Required task A: Report each line of the entries that contains the word "Zoom", matching case exactly.

Selected excerpt:

——————————

For the proposal requiring shutdown upon a confirmed acoustic detection of sperm whales within 1 km or upon a confirmed visual or acoustic detection of Bryde's whales, large whales with calf, beaked whales, or Kogia spp. within 1 km, the regulatory text at § 217.184(b)(6) would read: “Buffer Zone and Exclusion Zone—The PSOs shall establish and monitor a 500-m exclusion zone and additional 500-m buffer to the exclusion zone. For all confirmed detections of baleen whales, beaked whales, and Kogia spp., and for confirmed acoustic detections of sperm whales, the full 1,000-m zone shall function as an exclusion zone. These zones shall be based upon radial distance from any element of the airgun array (rather than being based on the center of the array or around the vessel itself). During use of the acoustic source, occurrence of marine mammals within the buffer zone (but outside the exclusion zone) shall be communicated to the operator to prepare for the potential shutdown of the acoustic source. PSOs must monitor the 1,000-m zone for a minimum of 30 minutes prior to ramp-up (i.e., pre-clearance).” Regulatory text at § 217.184(b)(8)(ii) would read: “Upon completion of ramp-up, if a marine mammal appears within, enters, or appears on a course to enter the exclusion zone, the acoustic source must be shut down (i.e., power to the acoustic source must be immediately turned off). If a marine mammal (excluding delphinids) is detected acoustically and is determined to be within 1 km of the acoustic source, the acoustic source must be shut down.” Regulatory text at § 217.184(b)(8)(iv) would read: “Shutdown of the acoustic source is required upon detection (visual or acoustic) of a baleen whale, beaked whale, or Kogia spp. within 1 km.”

For the proposal waiving the shutdown or power-down requirement upon detection of small dolphins within a 500-m exclusion zone, regulatory text at § 217.184(b)(8)(iii) would read: “This shutdown requirement is waived for dolphins of the following genera: Tursiops, Stenella, Steno, and Lagenodelphis. If there is uncertainty regarding identification (i.e., whether the observed animal(s) belongs to the group described above), shutdown must be implemented.”

The other proposals discussed in the “Proposed Mitigation” section for detection of Bryde's whales, beaked whales, sperm whales, Kogia spp., and small dolphins are included in the regulatory text following the preamble. As mentioned in the “Proposed Mitigation” section, we are interested in public comment on these proposals.

Scope of the Rule

NMFS requests comment on the issuance of incidental take regulations that do not apply to BOEM's Eastern Planning Area. In the regulatory text, 217.180(b) would be replaced with the following text: “The taking of marine mammals by oil and gas industry operators may be authorized in a Letter of Authorization (LOA) only if it occurs within the Bureau of Ocean Energy Management's Western or Central Planning Areas in the Gulf of Mexico.” Under this alternative scope, NMFS would continue working on a programmatic approach to the authorization of take incidental to geophysical survey operations in the Eastern Planning Area, but applicants could apply for individual permits (IHAs) until that process is completed.

——————————

Required task B: Set down the part of the rule excerpt starting with "The other proposals" and going on through "on these proposals.", word for word.

——————————

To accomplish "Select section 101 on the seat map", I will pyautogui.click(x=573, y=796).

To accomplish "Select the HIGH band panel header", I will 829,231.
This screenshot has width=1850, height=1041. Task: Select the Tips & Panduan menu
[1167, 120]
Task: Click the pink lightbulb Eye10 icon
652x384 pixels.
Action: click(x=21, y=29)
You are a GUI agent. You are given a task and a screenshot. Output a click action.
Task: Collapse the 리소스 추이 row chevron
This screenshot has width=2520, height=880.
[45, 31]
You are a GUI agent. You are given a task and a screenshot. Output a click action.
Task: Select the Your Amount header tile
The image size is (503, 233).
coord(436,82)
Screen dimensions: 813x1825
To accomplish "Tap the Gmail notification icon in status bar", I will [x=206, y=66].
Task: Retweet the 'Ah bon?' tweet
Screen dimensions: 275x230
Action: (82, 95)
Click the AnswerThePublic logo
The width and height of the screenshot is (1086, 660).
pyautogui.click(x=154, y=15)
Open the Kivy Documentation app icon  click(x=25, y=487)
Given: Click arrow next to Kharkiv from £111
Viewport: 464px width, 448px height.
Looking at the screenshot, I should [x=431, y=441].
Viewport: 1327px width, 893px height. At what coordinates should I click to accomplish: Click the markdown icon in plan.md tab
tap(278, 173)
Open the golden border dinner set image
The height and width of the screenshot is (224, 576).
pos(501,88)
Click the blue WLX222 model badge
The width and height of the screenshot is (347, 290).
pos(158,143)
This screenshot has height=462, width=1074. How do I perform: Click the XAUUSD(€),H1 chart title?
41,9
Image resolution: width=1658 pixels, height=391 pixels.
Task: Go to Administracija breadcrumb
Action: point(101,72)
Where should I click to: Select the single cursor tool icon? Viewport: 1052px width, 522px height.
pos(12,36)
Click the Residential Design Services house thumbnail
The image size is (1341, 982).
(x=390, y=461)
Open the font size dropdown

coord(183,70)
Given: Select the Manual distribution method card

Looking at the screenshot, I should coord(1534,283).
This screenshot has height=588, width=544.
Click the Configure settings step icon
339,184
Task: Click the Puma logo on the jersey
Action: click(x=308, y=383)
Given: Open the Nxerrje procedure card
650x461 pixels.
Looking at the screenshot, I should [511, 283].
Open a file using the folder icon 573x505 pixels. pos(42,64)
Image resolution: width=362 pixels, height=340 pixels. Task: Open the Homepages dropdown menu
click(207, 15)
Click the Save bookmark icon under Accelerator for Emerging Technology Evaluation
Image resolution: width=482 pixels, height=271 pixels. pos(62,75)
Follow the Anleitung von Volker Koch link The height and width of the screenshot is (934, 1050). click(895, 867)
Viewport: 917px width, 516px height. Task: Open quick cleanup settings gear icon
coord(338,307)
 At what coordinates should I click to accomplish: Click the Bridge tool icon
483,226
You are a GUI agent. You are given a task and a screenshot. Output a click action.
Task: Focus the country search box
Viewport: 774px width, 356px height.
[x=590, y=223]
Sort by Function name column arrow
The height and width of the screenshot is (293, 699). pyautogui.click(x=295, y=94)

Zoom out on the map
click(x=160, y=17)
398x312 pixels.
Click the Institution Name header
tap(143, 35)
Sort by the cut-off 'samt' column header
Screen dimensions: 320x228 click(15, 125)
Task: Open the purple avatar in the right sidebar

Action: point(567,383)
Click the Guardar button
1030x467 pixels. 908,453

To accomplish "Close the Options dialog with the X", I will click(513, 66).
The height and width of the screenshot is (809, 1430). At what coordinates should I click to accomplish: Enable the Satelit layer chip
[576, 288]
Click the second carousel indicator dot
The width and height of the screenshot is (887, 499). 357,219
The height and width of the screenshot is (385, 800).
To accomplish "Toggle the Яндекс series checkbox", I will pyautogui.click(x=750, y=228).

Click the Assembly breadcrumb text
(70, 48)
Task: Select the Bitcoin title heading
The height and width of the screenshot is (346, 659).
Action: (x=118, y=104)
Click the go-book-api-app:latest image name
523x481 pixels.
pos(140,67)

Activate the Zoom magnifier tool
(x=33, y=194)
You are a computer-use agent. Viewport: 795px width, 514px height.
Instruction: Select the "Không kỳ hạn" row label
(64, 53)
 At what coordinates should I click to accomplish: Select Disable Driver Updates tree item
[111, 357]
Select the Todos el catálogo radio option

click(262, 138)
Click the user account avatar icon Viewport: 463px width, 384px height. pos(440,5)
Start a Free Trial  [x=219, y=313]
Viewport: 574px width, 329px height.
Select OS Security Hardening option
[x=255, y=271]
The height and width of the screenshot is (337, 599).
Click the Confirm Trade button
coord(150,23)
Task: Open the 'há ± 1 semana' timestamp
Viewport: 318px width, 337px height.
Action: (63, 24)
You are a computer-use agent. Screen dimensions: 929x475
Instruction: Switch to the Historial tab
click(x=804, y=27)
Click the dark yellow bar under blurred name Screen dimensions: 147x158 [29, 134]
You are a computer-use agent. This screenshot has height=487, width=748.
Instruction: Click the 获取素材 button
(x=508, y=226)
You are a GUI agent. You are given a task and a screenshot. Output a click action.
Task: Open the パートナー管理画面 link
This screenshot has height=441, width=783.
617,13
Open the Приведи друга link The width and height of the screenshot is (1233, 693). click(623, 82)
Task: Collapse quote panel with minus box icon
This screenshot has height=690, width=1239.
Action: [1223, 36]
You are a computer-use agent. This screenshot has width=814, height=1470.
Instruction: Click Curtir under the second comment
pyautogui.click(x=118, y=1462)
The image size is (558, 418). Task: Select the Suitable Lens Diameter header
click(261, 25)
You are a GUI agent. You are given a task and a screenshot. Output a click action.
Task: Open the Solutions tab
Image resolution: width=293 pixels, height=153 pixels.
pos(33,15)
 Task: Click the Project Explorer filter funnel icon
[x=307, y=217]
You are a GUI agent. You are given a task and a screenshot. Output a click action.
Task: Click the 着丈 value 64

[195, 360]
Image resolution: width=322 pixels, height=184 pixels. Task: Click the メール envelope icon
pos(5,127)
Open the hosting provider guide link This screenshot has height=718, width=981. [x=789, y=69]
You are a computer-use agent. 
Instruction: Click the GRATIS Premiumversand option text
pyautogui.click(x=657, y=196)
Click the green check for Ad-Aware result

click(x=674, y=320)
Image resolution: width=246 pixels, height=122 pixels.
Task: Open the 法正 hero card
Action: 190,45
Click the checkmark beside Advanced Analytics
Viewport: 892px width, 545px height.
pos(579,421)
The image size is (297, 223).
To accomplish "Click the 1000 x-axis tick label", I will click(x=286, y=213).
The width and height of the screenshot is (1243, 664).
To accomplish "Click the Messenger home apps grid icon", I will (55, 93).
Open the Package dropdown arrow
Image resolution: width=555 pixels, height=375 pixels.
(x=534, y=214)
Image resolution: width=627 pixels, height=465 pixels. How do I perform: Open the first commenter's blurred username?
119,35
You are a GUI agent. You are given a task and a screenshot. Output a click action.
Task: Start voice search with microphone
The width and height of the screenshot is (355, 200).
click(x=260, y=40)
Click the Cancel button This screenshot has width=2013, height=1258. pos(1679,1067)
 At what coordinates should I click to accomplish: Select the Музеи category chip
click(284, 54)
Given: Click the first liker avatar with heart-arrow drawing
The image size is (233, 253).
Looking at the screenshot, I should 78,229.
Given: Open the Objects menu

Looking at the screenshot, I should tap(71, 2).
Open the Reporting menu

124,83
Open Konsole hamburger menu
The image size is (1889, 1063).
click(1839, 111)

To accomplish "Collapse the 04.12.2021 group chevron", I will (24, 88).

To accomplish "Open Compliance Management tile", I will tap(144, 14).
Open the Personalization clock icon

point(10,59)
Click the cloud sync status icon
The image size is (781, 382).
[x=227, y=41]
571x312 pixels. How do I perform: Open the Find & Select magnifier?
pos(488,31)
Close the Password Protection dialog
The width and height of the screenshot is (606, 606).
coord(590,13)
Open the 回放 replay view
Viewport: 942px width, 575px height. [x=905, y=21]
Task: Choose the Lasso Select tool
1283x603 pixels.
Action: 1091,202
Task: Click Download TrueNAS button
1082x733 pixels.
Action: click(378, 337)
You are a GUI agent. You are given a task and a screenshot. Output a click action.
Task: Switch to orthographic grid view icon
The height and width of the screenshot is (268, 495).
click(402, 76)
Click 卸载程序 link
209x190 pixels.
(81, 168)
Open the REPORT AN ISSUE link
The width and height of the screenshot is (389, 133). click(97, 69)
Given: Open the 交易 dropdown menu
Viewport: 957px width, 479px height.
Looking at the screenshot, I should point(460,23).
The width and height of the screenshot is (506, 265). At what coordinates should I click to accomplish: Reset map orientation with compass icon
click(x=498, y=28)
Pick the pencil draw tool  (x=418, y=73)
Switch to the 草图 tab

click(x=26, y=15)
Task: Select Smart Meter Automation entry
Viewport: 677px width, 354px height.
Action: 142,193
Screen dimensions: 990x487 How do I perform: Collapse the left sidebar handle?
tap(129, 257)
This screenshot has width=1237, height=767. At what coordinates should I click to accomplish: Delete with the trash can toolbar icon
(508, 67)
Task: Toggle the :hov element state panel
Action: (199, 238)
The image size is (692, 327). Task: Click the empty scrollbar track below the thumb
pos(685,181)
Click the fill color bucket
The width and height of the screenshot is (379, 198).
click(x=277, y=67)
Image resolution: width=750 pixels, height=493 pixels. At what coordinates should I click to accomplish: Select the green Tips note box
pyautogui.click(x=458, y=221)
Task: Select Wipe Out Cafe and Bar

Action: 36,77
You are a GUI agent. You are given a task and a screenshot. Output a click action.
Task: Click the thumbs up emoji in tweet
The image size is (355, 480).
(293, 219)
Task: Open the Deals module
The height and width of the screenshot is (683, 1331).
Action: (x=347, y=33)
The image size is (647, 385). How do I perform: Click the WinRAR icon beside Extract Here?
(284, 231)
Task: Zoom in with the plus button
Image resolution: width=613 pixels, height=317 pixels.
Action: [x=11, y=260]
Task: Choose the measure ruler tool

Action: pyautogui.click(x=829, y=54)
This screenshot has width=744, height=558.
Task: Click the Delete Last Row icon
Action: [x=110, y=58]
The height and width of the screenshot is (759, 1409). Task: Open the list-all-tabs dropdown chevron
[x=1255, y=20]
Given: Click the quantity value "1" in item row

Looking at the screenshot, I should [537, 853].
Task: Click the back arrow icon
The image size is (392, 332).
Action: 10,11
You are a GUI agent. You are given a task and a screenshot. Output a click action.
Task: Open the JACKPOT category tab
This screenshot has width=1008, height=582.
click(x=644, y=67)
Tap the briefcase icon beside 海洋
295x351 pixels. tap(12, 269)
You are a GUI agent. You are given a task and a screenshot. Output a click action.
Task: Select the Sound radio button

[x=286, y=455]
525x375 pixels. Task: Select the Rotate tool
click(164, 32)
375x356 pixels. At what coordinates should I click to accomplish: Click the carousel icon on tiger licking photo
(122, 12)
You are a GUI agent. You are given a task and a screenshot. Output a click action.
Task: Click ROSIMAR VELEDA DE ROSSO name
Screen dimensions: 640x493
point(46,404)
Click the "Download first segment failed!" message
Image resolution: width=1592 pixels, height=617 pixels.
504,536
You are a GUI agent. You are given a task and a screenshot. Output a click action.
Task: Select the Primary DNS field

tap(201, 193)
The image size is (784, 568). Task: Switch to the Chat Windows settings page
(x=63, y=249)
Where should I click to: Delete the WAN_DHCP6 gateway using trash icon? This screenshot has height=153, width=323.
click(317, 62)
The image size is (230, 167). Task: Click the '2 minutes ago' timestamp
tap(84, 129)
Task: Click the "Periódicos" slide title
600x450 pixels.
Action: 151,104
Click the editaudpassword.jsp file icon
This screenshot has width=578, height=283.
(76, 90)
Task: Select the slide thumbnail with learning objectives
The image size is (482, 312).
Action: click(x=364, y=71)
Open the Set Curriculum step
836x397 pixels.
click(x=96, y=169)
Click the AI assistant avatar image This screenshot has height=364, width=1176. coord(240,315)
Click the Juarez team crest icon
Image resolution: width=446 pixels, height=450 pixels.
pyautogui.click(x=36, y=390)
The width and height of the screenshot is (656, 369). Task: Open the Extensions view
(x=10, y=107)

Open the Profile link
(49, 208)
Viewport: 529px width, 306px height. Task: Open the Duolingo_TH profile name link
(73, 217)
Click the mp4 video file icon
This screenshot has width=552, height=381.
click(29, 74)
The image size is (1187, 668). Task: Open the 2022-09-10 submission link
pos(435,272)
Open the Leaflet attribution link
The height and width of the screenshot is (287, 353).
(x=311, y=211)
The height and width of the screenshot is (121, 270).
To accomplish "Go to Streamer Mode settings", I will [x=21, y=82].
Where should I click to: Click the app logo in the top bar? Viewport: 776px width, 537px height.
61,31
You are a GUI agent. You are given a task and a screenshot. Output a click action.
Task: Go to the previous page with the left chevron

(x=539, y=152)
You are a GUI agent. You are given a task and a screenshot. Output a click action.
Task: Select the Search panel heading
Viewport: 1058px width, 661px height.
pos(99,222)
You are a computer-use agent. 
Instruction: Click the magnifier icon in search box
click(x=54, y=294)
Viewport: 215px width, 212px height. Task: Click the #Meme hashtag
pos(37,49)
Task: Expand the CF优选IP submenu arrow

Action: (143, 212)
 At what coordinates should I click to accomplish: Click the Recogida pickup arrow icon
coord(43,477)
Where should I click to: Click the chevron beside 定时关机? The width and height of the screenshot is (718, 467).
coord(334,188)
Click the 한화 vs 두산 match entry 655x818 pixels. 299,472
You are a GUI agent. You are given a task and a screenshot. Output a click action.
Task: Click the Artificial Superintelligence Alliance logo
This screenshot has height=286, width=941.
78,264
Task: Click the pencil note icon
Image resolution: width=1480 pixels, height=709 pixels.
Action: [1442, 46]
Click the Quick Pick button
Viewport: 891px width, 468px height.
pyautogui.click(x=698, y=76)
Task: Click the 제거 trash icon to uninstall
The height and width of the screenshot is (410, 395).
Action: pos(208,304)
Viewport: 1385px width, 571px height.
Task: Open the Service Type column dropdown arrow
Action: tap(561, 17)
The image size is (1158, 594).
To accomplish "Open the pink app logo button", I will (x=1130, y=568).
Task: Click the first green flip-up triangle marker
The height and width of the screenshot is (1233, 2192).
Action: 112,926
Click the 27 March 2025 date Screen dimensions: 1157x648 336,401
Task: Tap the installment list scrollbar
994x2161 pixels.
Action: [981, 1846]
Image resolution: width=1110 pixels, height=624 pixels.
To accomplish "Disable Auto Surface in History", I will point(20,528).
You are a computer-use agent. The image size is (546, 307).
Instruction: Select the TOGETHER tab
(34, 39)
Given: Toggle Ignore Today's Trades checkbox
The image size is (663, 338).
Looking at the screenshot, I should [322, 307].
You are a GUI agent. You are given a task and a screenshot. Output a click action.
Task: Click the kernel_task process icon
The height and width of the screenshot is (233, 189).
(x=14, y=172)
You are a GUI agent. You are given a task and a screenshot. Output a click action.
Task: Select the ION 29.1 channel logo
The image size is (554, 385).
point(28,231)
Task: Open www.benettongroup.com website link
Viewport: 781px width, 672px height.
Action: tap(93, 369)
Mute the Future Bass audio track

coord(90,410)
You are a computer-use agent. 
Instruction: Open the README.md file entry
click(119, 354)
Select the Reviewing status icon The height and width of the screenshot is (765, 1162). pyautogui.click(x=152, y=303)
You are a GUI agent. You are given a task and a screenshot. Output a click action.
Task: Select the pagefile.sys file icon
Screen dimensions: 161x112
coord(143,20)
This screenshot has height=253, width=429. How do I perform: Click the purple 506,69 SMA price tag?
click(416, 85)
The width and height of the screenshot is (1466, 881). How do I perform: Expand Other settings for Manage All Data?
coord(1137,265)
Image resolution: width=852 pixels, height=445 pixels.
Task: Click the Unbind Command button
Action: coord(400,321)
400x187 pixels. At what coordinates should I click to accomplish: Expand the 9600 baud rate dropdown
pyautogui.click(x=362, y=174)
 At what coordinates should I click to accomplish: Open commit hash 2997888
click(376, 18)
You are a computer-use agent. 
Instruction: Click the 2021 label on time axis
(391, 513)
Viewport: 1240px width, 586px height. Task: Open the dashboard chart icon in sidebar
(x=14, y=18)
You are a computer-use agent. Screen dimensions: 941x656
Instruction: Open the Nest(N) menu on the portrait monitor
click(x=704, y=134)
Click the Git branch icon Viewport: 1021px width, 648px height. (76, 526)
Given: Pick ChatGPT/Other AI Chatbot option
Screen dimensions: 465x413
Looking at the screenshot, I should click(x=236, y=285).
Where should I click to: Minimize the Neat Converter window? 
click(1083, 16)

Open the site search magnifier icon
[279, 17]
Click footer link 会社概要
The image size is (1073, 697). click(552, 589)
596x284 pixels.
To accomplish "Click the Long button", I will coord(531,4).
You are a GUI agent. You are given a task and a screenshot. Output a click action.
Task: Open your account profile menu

——————————

Solution A:
Zoom out on the map
Activate the Zoom magnifier tool
Task: Zoom in with the plus button

Solution B:
The other proposals discussed in the “Proposed Mitigation” section for detection of Bryde's whales, beaked whales, sperm whales, Kogia spp., and small dolphins are included in the regulatory text following the preamble. As mentioned in the “Proposed Mitigation” section, we are interested in public comment on these proposals.